High-energy particles are mostly produced in vast conventional accelerators such as the 6.3-km-circumference Tevatron in the US. But while these costly edifices have undoubtedly led to many discoveries, physicists would like to find smaller and cheaper ways to accelerate particles. That is why some researchers have been trying to construct accelerators based on “plasma wakefields” that could be compact enough to literally fit on a table.
Typically a short, intense laser pulse is fired at a jet of gas, producing a plasma of electrons and ions. As the pulse travels through the plasma, it drags nearby electrons away from their positive nucleons, thus creating a large electric field in its wake (hence the term “wakefield”).
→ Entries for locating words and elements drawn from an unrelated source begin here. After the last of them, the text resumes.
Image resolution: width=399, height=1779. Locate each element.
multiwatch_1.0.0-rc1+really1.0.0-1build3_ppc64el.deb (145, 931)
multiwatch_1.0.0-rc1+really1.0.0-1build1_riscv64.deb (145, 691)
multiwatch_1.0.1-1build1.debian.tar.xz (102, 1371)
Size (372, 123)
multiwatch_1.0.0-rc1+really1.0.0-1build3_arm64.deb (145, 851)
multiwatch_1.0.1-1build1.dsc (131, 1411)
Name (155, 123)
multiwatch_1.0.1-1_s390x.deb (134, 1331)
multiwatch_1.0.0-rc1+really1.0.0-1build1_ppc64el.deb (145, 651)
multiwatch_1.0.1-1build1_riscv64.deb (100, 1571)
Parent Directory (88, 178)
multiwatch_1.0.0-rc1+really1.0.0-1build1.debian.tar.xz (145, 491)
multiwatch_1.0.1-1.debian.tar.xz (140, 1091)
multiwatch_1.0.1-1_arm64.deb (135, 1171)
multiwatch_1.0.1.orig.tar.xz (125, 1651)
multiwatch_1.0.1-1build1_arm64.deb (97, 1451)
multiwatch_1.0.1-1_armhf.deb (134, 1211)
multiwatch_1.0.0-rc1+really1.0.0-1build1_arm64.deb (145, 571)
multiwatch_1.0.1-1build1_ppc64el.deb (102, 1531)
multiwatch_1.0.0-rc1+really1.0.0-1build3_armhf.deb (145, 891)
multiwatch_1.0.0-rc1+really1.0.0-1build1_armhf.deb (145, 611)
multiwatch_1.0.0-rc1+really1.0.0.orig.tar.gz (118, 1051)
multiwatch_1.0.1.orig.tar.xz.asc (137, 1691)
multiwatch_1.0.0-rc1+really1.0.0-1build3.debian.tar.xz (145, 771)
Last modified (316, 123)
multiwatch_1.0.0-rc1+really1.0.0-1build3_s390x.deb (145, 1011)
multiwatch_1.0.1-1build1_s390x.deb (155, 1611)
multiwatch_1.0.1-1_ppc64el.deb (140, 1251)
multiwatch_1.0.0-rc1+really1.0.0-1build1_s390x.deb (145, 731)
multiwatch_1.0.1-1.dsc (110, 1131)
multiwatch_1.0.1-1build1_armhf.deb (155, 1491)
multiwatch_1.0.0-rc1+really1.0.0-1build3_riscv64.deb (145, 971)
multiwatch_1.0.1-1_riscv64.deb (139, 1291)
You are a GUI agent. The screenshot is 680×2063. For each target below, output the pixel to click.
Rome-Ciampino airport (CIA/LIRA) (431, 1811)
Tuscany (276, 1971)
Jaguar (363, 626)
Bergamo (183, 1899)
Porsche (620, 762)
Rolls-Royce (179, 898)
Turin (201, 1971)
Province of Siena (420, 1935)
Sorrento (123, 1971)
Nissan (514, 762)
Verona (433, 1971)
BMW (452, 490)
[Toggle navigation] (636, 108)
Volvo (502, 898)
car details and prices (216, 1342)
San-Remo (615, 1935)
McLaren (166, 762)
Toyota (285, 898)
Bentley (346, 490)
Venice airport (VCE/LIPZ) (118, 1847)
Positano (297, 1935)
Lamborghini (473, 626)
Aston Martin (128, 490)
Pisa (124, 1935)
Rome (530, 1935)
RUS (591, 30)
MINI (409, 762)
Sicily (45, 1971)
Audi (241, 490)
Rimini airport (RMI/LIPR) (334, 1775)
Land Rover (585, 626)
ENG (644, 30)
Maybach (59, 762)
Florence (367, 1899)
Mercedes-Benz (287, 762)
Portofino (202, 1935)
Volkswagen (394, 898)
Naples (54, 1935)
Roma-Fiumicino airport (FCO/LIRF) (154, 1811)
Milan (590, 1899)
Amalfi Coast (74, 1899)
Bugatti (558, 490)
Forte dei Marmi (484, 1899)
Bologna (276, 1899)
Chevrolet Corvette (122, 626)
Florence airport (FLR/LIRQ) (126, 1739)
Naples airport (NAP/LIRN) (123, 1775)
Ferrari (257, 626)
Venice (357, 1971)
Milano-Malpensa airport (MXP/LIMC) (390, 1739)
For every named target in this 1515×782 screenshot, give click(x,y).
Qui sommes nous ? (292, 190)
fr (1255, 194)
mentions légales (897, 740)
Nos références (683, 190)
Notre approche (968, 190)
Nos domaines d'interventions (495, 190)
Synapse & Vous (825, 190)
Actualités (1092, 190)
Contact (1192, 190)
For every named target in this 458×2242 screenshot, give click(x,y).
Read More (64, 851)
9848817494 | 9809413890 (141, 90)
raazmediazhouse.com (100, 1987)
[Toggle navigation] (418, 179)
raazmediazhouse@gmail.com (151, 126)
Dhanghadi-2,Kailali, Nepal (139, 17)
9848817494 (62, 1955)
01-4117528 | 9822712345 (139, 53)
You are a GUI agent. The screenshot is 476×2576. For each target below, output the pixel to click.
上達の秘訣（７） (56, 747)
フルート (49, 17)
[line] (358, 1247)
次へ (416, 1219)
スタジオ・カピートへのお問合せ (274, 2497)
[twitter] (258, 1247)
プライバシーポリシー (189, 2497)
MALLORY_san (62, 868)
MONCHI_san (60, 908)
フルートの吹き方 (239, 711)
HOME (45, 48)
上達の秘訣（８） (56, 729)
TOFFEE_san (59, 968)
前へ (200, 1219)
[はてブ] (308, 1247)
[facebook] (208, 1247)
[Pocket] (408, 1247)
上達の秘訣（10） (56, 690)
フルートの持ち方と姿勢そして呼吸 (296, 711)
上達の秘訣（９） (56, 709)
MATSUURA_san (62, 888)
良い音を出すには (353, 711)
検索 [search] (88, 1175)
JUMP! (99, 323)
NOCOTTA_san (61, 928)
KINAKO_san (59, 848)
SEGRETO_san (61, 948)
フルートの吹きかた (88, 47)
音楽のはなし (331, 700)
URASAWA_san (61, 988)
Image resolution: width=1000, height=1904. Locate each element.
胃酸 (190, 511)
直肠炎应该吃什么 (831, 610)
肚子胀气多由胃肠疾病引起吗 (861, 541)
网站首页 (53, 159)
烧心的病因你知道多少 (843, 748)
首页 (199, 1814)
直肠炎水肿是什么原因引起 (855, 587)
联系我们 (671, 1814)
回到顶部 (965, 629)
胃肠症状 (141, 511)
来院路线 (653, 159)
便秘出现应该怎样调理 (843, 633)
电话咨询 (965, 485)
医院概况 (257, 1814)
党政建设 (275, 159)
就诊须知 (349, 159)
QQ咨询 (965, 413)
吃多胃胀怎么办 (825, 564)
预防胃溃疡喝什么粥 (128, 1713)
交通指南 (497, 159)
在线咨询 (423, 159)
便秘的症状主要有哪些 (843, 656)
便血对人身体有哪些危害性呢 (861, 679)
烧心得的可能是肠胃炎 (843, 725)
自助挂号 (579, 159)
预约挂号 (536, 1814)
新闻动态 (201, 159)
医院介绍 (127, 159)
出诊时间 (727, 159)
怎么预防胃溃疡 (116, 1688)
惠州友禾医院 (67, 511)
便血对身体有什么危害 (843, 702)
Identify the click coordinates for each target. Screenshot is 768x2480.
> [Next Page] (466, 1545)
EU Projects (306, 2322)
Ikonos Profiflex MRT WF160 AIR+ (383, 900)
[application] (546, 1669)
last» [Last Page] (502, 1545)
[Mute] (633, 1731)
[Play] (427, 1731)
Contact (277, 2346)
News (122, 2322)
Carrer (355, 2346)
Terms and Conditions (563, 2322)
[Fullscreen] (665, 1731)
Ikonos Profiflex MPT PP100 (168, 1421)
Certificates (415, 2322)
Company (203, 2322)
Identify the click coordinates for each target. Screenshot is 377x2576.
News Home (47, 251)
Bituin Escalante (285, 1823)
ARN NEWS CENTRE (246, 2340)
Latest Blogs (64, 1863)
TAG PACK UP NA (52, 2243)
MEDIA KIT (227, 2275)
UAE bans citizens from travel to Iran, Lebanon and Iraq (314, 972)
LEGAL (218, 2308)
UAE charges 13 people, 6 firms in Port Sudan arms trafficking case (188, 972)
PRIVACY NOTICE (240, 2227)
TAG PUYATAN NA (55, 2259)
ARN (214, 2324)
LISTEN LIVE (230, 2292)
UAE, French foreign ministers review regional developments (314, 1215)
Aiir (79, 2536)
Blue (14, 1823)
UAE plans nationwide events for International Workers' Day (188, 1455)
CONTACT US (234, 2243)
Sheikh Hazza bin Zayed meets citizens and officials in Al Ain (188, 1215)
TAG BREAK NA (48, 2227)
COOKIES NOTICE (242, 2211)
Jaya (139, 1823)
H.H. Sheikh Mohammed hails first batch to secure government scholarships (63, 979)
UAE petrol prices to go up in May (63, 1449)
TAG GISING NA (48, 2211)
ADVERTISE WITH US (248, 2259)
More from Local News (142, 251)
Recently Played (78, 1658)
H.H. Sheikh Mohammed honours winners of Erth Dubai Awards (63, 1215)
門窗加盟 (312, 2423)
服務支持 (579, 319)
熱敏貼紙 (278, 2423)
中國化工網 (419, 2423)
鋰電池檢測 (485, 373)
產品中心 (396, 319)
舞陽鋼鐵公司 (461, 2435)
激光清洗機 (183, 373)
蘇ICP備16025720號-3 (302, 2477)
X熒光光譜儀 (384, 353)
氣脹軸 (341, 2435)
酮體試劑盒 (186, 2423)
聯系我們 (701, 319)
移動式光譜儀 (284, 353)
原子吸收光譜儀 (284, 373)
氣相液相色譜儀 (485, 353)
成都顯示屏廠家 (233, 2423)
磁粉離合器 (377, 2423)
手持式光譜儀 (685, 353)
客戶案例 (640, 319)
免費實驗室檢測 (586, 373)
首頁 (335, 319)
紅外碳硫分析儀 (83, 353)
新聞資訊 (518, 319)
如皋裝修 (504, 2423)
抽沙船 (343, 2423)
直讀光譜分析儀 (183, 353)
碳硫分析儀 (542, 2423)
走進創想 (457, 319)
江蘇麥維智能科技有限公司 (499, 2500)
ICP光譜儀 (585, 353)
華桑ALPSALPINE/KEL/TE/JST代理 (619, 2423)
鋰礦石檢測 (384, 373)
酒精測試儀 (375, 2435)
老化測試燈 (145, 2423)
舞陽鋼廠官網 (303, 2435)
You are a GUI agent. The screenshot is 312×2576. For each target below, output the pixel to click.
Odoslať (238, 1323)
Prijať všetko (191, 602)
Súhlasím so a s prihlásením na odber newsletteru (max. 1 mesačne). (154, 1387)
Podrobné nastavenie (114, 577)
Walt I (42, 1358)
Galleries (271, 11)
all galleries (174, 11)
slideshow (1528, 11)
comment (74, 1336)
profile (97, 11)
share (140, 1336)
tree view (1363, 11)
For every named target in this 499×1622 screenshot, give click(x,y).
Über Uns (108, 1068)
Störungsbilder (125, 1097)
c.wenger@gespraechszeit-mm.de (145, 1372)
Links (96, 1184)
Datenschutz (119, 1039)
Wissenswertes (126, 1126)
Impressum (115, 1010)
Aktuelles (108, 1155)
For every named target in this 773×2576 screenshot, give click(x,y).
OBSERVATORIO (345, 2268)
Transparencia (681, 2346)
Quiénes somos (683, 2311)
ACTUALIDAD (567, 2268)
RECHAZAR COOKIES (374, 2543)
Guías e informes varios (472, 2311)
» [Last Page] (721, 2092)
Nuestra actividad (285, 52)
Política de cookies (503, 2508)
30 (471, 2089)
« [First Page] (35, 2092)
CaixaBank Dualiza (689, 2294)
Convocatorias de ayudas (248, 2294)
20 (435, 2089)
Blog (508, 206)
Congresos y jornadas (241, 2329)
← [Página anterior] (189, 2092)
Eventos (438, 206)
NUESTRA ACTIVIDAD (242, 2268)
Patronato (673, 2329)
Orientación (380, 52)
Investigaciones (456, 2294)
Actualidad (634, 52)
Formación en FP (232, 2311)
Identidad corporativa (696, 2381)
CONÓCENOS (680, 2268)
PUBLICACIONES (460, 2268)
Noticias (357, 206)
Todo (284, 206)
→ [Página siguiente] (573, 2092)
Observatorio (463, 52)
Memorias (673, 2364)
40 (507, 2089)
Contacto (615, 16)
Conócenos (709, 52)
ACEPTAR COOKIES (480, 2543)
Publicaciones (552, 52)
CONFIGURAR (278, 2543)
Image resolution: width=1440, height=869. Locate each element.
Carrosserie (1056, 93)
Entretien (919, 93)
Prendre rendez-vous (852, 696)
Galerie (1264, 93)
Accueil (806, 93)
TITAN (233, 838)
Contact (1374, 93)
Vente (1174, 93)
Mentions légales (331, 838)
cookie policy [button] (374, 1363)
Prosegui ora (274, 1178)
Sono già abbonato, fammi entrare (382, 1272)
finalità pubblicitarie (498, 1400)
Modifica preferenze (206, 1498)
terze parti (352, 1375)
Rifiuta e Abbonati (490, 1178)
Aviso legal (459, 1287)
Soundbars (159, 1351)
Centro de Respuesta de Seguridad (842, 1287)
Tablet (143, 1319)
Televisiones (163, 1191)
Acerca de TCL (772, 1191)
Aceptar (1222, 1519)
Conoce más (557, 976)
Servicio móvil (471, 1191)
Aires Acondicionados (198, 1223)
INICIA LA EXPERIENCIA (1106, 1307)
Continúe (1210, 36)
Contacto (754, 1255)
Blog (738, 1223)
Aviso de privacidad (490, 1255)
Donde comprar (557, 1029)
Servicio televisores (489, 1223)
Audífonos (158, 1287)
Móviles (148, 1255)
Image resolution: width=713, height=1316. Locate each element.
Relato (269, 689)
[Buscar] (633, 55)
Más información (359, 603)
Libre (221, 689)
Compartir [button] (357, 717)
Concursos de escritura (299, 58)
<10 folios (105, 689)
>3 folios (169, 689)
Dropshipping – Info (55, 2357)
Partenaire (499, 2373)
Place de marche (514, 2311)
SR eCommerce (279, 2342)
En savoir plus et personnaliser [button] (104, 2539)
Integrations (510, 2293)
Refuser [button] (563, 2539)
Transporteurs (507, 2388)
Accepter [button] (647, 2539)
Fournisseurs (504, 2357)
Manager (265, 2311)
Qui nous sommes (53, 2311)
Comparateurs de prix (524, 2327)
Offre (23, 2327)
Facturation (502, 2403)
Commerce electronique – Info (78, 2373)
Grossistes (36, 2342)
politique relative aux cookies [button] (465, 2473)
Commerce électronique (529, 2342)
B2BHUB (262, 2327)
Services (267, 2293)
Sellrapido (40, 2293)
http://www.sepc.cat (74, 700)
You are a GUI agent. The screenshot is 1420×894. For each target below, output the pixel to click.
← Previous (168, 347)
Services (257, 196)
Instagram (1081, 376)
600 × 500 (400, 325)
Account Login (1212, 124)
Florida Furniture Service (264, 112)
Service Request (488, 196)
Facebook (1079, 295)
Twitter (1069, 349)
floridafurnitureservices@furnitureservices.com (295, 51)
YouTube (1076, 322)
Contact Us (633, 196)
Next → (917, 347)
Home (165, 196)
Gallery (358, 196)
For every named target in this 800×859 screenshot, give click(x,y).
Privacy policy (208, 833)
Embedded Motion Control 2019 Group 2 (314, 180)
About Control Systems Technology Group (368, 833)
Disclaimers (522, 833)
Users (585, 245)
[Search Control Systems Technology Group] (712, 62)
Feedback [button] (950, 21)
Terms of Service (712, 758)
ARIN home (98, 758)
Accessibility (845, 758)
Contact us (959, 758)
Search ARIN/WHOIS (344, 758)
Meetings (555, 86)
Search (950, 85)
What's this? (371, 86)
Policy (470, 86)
This wakefield has a huge accelerating potential of up to 270 GVm-1 – over 5000 times that of conventional accelerators.
In recent attempts to make compact accelerators, physicists have relied on the density of displaced electrons to increase so much that some of them fall back into the wakefield so that they are accelerated to high energies. However, these “self-injected” electron beams have proved notoriously hard to control.
Victor Malka and colleagues at the École Polytechnique in Palaiseau have solved this issue by introducing a second laser pulse to inject the electrons. When this laser pulse collides with the first in the plasma, the interference also creates a standing wave that pre-accelerates electrons before they enter the wakefield. Remarkably, this method of using “background” electrons produces an electron beam with energy up to 250 MeV in just over 2 mm, and its precise energy can be tuned by altering the point of the laser pulses’ collision in the gas jet.
Karl Krushelnick, an expert on plasma wakefield accelerators, heralds this as an important breakthrough: “Although there has been experimental work in the past, this is the first successful experiment,” he told Physics Web. “However, it will remain to be seen whether the two [pulses] will be necessary to get good control over all the electron beam parameters.”